Bir Saniyenizi Reca Ediyorum :)

3.6K 282 42
                                    

Selamlarrrrrrrrrr !!!

Şimdi eğer bunu fark ederseniz hayırdır ne bölümü demeyin :) Ya da özel  bölüm gelecekti o  zannedip olmadığını anlayınca bana sövmeyin :)

Sizce Barış Nazlı'yı ilk gördüğünde ne hissetmiştir?
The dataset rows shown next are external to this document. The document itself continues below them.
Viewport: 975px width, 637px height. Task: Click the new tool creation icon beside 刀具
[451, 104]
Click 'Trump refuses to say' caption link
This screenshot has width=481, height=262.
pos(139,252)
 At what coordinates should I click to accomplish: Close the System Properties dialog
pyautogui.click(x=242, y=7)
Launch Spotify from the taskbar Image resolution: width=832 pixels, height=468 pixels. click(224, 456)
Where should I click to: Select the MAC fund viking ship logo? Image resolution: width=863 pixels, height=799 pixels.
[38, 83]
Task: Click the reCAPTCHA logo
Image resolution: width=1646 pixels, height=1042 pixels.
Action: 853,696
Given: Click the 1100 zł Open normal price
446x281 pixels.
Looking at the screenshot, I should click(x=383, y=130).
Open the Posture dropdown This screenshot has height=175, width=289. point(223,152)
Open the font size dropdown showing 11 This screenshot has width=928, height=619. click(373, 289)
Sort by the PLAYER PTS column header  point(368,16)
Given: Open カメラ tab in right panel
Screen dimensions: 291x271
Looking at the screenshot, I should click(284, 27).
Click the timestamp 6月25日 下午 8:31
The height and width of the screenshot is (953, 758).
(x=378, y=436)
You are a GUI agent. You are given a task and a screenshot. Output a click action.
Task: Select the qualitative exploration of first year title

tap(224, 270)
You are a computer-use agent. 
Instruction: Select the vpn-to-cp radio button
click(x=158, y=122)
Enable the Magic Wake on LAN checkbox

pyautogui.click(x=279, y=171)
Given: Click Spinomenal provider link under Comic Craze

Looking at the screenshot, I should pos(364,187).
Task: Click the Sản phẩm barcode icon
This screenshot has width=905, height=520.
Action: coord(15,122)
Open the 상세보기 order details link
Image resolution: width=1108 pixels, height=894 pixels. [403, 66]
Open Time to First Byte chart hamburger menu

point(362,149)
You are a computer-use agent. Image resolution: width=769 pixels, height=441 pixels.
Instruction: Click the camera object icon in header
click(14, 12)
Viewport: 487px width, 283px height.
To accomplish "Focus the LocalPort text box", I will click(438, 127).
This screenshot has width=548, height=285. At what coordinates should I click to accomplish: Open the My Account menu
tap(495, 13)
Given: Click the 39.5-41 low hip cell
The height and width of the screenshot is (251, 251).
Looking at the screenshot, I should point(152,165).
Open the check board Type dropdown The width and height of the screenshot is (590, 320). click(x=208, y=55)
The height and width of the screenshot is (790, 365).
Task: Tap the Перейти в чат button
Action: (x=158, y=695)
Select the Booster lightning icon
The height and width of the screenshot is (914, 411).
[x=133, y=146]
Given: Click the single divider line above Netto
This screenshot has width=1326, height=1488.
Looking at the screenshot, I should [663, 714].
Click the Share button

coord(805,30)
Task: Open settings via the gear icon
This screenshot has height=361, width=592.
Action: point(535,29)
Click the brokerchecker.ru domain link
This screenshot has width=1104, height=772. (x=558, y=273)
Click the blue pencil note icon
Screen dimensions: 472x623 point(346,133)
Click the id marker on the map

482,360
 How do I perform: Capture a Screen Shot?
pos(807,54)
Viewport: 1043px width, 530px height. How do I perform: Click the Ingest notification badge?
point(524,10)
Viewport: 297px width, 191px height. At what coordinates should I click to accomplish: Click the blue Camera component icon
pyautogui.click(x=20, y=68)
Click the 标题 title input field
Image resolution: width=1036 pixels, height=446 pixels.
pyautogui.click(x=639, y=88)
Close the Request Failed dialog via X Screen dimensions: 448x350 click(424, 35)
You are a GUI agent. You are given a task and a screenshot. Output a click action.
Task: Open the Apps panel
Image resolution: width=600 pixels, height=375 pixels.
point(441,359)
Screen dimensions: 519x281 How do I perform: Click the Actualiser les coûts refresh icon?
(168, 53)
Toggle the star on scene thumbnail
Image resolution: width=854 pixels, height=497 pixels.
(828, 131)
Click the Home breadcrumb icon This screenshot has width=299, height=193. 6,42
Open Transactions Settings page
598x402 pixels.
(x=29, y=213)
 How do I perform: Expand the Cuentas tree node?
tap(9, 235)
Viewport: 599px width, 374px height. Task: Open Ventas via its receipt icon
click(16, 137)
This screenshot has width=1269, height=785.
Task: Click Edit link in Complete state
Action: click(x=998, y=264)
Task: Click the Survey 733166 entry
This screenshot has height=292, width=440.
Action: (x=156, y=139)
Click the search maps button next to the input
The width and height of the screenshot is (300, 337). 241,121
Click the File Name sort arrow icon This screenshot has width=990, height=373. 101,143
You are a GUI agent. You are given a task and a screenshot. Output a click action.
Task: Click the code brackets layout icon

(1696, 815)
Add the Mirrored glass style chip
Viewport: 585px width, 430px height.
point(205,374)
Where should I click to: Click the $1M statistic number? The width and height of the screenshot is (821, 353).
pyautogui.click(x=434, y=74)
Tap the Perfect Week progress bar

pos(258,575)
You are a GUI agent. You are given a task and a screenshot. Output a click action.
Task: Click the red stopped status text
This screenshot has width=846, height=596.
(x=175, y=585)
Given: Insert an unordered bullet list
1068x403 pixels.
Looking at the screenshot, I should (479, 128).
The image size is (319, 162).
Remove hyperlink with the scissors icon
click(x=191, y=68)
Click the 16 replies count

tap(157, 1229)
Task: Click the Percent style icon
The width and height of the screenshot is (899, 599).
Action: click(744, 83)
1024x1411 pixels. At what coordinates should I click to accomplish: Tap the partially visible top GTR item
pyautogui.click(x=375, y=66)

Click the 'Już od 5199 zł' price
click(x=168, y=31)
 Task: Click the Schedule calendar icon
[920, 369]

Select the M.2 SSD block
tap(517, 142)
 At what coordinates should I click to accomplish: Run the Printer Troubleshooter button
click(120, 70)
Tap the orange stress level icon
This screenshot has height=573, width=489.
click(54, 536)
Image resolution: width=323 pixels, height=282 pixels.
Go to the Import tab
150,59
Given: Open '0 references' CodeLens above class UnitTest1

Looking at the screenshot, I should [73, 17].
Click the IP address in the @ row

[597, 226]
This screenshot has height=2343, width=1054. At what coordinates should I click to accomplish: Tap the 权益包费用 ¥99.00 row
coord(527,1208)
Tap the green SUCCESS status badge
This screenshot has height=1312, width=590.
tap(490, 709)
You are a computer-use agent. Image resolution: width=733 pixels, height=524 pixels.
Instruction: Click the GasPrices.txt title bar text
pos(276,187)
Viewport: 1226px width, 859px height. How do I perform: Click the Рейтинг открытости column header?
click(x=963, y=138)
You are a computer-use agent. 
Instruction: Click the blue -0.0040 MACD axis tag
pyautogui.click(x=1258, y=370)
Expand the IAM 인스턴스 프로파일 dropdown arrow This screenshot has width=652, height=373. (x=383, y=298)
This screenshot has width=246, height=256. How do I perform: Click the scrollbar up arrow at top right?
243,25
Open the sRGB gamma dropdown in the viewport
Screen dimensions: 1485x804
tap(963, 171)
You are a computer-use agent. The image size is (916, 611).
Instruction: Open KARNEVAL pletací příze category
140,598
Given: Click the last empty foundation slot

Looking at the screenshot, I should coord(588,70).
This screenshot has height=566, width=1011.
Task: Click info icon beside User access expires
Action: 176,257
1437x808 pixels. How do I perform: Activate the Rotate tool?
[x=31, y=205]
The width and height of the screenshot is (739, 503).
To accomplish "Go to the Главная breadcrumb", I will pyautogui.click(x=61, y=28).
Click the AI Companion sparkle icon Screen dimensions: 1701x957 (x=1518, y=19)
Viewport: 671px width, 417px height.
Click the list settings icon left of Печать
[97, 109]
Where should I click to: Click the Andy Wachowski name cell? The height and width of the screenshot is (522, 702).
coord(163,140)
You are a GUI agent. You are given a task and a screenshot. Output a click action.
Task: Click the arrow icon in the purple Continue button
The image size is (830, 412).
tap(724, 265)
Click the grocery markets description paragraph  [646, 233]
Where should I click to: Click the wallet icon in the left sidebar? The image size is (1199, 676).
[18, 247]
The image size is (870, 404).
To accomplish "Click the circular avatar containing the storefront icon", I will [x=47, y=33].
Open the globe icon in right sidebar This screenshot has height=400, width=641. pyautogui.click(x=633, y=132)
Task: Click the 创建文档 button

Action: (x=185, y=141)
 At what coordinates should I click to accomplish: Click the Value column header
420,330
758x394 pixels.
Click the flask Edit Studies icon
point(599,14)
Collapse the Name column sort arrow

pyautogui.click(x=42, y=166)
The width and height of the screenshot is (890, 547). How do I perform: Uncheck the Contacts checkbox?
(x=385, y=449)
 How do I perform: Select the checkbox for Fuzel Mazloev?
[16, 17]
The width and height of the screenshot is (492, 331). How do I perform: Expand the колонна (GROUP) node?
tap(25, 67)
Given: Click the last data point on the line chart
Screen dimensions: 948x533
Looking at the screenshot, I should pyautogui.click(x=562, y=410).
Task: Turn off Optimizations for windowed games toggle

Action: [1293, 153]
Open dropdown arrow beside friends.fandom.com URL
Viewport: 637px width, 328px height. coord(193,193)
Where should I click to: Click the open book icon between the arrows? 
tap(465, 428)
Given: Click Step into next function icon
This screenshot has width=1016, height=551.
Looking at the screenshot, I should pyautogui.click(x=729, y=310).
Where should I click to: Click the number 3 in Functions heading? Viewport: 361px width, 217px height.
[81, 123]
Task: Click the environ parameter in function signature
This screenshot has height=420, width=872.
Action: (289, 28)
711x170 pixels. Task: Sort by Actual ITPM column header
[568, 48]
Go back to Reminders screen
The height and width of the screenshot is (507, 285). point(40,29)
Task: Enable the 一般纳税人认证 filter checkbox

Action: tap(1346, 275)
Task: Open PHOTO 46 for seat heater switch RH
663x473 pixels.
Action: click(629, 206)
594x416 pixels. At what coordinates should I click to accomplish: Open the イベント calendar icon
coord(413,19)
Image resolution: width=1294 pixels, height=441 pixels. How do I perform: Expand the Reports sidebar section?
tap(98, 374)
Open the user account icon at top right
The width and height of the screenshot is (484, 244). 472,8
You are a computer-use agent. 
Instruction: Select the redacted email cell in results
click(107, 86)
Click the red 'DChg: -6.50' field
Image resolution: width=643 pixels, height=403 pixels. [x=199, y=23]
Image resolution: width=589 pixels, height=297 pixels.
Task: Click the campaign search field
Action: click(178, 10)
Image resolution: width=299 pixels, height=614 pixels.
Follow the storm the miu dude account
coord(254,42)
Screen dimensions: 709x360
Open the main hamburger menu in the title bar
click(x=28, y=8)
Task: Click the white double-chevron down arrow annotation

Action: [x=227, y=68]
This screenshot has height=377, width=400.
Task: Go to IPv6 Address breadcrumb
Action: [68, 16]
Alın size cevabı!!!

Tabi bayram değil seyran değil bu yazarın derdi ne demeyin :) Gururla bildiriyorum ki bu tembel yazar Otuz Yaşındaysanız Hayat Gerçekten Zor'a eklemeler yapıyor :)

Hah bir de unutmadan... Fark ettiyseniz bölüm voteları arasında inanılmaz bir fark var. Hani diyorum heyecanla okurken arada vote vermeyi unutmuş olabilir misiniz :P

Bir kontrol etmenizi rica etsem :)

Ve artık susar sizi Barış'la baş başa bırakırım!!!

Keyif alırsınız umarım :)

*****************

Müsaade edin size hayattaki en zor şeylerden birini söyleyeyim: Sıkışıp kalmak!

Tam da böyle hissediyordum! Sıkışıp kalmış gibi… Bazen öyle bir hale bürünüyordu ki bu durum nefes almakta zorlanıyordum.

            Yeni bir döneme başlamışken heyecanlı olmam beklenirdi. Oysa ben en ufak bir heyecan kıpırtısı bile hissetmiyordum. Hayır hayır, işimden nefret falan ediyor değildim. Aksine işime âşıktım! Yıllarımı verdiğim bir uğraşın sonunda elde ettiğim başarıya burun kıvırıyor falan değildim. İstanbul’un en köklü üniversitelerinden birindeki, en genç öğretim üyelerinden biriydim. Hakkımı teslim edip ara sıra bununla gurur bile duyuyordum. Ara sıra! Yani kendime acımayı bıraktığım ender zamanlarda! Emin olun kendime acımak için geçerli sebeplerim vardı; ama bunlardan bahsetmek için henüz hazır değilim.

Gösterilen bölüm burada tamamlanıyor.